This is not my day.
My day is not really wedding-related, but it is very marriage-related. In the long term.
I just came back from the obgyn's office.
I don't think I've spoken much if at all about this, so I'll give you a summary. Between March and August of 2009, I went to the hospital 3 times with severe abdominal pain caused by what they thought at the time were 3 successive ovarian cysts. Ever since the third one, I've had annoying to severe abdominal pain in the same area as the cysts. I've spoken to several doctors about it, and each individually came to the same probable diagnosis: endometriosis. I'll explain. The sciencey side of this is that the uterus leaks blood into the surrounding area that creates tissue that should not be there, and this process causes pain. The practical effects are that I have debilitatingly painful cramps during my period, frequent ovarian cysts, and pain in my right ovarian area on a rather frequent basis. The pain is off and on, but there's been enough to cause me to want to do something about. That is, have surgery.
Surgery is the only way to know for sure whether it is in fact endometriosis, but the ultrasound I had yesterday produced some rather unexpected results (btw, sticking a plastic tube with a camera on the end up your vagina is something I hope you never have to experience). Turns out, the most likely cause of the pain I've been having for the last year-and-a-half is not in fact endometriosis but a mass attached to my fallopian tube that has been slowly growing and messing shit up in there. I am not particularly happy that the 3 ultrasounds I had previously mistook this mass for an ovarian cyst, but on the other had, my health insurance wasn't good enough to do anything about it most of that time anyway (say what you will about the health care bill, it is going to save my life [not quite literally but close enough] by allowing me to be back on my dad's health insurance).
Anyway, now I have to have surgery to remove it, but the issue lies in what exactly will be removed. I won't fixate on the details of what will happen if they need to remove part of my bladder or cut into my urethra. I have much more interesting, marriage-related, and more likely results to brood over.

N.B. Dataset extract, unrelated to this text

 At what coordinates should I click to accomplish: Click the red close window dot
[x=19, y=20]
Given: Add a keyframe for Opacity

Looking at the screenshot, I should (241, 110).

The mass is very closely attached to my fallopian tube. They won't know how closely until they cut me open, but there is a decent chance that they will have to remove it, making it impossible for me to have children naturally using the right ovary.
When the doctor told me this, I was concerned but not too fazed. I can still have kids using the other ovary, right? I asked her. The answer was a lot more disconcerting. Whatever's causing this could be affecting both ovaries but only causing pain in one. The other could be infertile or need to be removed despite its apparent OKness.
Long story short, there is a decent possibility that I won't be able to have children.
More worrisome right now is that I have to consent to how much they can do, but they won't know what needs to be done until the surgery is in progress, so I have to consent to, say, removing both of my ovaries before I know whether or not it will happen or I'll need to or whatever. Basically, I have to decide how much I trust my doctor to make the right decision or if I should say, "No, you can't remove that" beforehand.
I pretty much told her she could do whatever she thought was best, but I haven't signed anything yet, and I can still retract that consent. But the thing is, I don't think I can make an informed decision without knowing what will happen. How am I supposed to judge how I will feel about actually removing an ovary when it is more likely that I'll be fine? But then, I can't really not remove stuff either because if the tube does need to come out, I'd still be in pain and probably couldn't have kids anyway with that tube. But if both of them have a problem? Or if the other one develops problems later? I don't know. I don't want to do anything that 30-year-old Nicole will regret, but I also do not want to be in pain for the next 7+ years while I wait to be ready to have kids. And if I did, it would just get worse, and the other consequences we discussed would be worse, and I could actually have some major internal organ failure if I don't do it. So I guess I really should just consent to whatever she thinks is necessary. But still...
I want kids. I always have. I love them. I mean, I was a toddler teacher last year for a reason. There's never been any doubt in mind that I will one day have them. And there is absolutely no doubt in my mind that I cannot handle having one now or any time in the next few years at least. I would so regret not getting my shit together before having kids.
It's just hard being 23 and being told that your fertility is in doubt.
And I mean, it will probably be fine. It's just having to make decisions without knowing that makes it hard.
Daniel took it really well. Said he'd love me regardless and just wanted to know about all the possibilities.
I really would be all right with adoption, but I'd still like to have at least one of my own, and who knows how I'll feel by the time I actually want kids?
It's just hard.
And to top things off, I got a call on the way home from the doctor from our potential ceremony site saying that the site we want cannot be rented for weddings nor can any other park in Tiburon! Yeah, I found them through a list of locations you could get a permit for, but apparently they do not want structures in any of their parks, and apparently a chair is a structure. The lady from the city of Tiburon was rather snarky. I was not pleased.
I'm really glad we're going up to NorCal this weekend. I won't have to apply for jobs (and I have no idea where I should be applying now or when I'll be able to start), we need a new effing ceremony plan, and most of all I'll be able to talk to my friend Dana. I don't know how this started, but Dana and I sort of ended up being relationship and abdominal pain buddies, so it's a good time to get to talk to her in person.
I hate my life a little bit. I so do not want to deal with this.